**** Source document

I have two crates, let’s call them bin and util. util provides the following traits:

pub trait Util {
    fn frob();
}

trait SpecialUtil {}

impl<U: SpecialUtil> Util for U { ... }

In bin, I have the following code:

pub struct Foo { ... }

impl Util for Foo { ... }

Rust gives me the following error:

error[E0119]: conflicting implementations of trait `util::Util` for type `bin::Foo`:
  --> lib.rs:3
   |
3  | impl Util for Foo {
   | ^^^^^^^^^^^^^^^^^^^
   |
   = note: conflicting implementation in crate `util`:
           - impl<U> util::Util for U
             where U: util::SpecialUtil;
   = note: downstream crates may implement trait `util::SpecialUtil` for type `bin::Foo`

I don’t understand how downstream crates could implement util::SpecialUtil for Foo. Wouldn’t that violate coherence since those crate neither define the trait (as util does) nor define the type (as bin does)?

I cannot reproduce this. Script that should reproduce this based on what you wrote but doesn’t:

#!/bin/sh

cargo new --lib util
cargo new --bin bin

cat >util/src/lib.rs <<'REPRO'
pub trait Util {
    fn frob();
}

pub trait SpecialUtil {}

impl<U: SpecialUtil> Util for U {
    fn frob() {
        unimplemented!()

********
**** Given records

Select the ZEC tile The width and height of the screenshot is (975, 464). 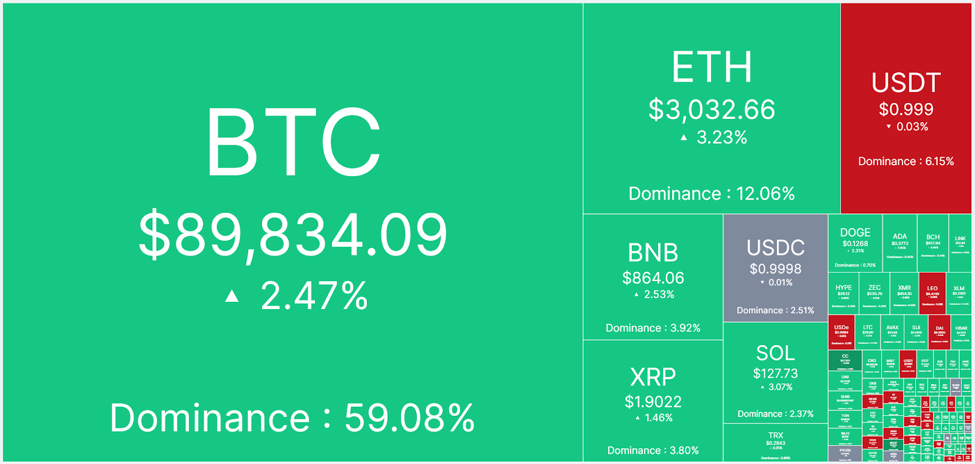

********
**** Given records

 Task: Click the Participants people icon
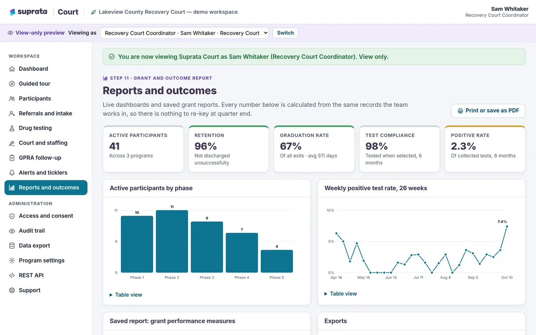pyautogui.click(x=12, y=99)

********
**** Given records

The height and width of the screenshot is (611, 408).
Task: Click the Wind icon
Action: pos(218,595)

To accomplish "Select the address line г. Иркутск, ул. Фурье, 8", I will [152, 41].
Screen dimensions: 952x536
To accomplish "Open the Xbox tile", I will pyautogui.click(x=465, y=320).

********

> **Required tasks**
a – Rewrite the stretch of the Rust coherence thread from "cat >util/src/lib.rs <<'REPRO'" through "unimplemented!()", substituting "twiddle" for "frob".
b – In the Rust coherence thread, why does the poster think no downstream crate could implement `util::SpecialUtil` for `Foo`?
None of the data is needed here.

> **Outputs for the tasks**
a –
cat >util/src/lib.rs <<'REPRO'
pub trait Util {
    fn twiddle();
}

pub trait SpecialUtil {}

impl<U: SpecialUtil> Util for U {
    fn twiddle() {
        unimplemented!()

b – Such a crate would define neither the trait, which util defines, nor the type, which bin defines. Implementing it there would therefore violate coherence.